:: Task goal ::
Write out the passage of the grow box thread from "I am about to" to "mrellis419 (Oct 28, 2009)".

:: Document passage ::
# Show Me Pics Of Your Diy Grow Box



## mrellis419 (Oct 27, 2009)

I am about to get started on my grow box tomorrow I will post pics on my grow journal. I like seeing other people grow boxes, I don't care what it's  made out of, so if you have some grow box pics please post them here or post a link.


----------



## mrellis419 (Oct 28, 2009)

this is my new grow box frame, i need more money for panels. it's 4ft wide, 3ft deep, and 3ft 6in tall.


----------



## tokasmoke (Oct 28, 2009)

hello mrellis..........im waiting on my computer to boot up so i can see your grow box pics. i'm trying to figure out how to move pics
 from my laptop over to my profile.anyways i  have a 10x10 grow room and in it i have 2- 3'x3'x6' tall grow closets and 1 - 2'x4'x6' grow closet. all 3 are flower rooms. i just sit my veggies on the floor let my floros shine on em. oh my rooms are made of 1/4 '' plywood 3'' of fiberglass ins. and 6 mil white plastic wrap on inside. i harvest about 4 oz every 3 weeks from each closet...sweet!!!!!!


----------



## mrellis419 (Oct 29, 2009)

your rooms sounds cool, i want to see them. if you can't load your pics on here it might be because you have to resize you image.


----------

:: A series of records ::
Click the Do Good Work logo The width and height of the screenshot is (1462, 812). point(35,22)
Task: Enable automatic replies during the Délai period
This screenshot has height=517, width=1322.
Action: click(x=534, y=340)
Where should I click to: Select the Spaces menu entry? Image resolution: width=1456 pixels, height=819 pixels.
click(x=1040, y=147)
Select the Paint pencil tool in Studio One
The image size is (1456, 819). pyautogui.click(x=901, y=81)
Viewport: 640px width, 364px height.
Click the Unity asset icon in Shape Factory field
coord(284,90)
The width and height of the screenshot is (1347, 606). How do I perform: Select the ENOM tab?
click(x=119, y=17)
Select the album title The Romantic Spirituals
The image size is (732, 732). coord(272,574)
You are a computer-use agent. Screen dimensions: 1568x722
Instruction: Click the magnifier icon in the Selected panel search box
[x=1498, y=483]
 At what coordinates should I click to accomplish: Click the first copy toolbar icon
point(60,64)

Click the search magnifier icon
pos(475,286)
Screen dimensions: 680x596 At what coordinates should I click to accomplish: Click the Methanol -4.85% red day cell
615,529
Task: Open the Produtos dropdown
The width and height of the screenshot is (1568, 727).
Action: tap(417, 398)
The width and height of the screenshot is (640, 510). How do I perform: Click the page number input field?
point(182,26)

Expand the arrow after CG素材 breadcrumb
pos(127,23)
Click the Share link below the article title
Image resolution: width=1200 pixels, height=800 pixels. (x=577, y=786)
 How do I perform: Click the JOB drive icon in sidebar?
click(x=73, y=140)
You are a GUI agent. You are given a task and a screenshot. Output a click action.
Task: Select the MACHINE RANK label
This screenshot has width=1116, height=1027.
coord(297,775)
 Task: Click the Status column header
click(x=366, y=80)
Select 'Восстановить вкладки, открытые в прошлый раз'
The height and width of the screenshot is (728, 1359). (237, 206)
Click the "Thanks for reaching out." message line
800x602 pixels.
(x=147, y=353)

:: Worked answer ::
I am about to get started on my grow box tomorrow I will post pics on my grow journal. I like seeing other people grow boxes, I don't care what it's  made out of, so if you have some grow box pics please post them here or post a link.


----------



## mrellis419 (Oct 28, 2009)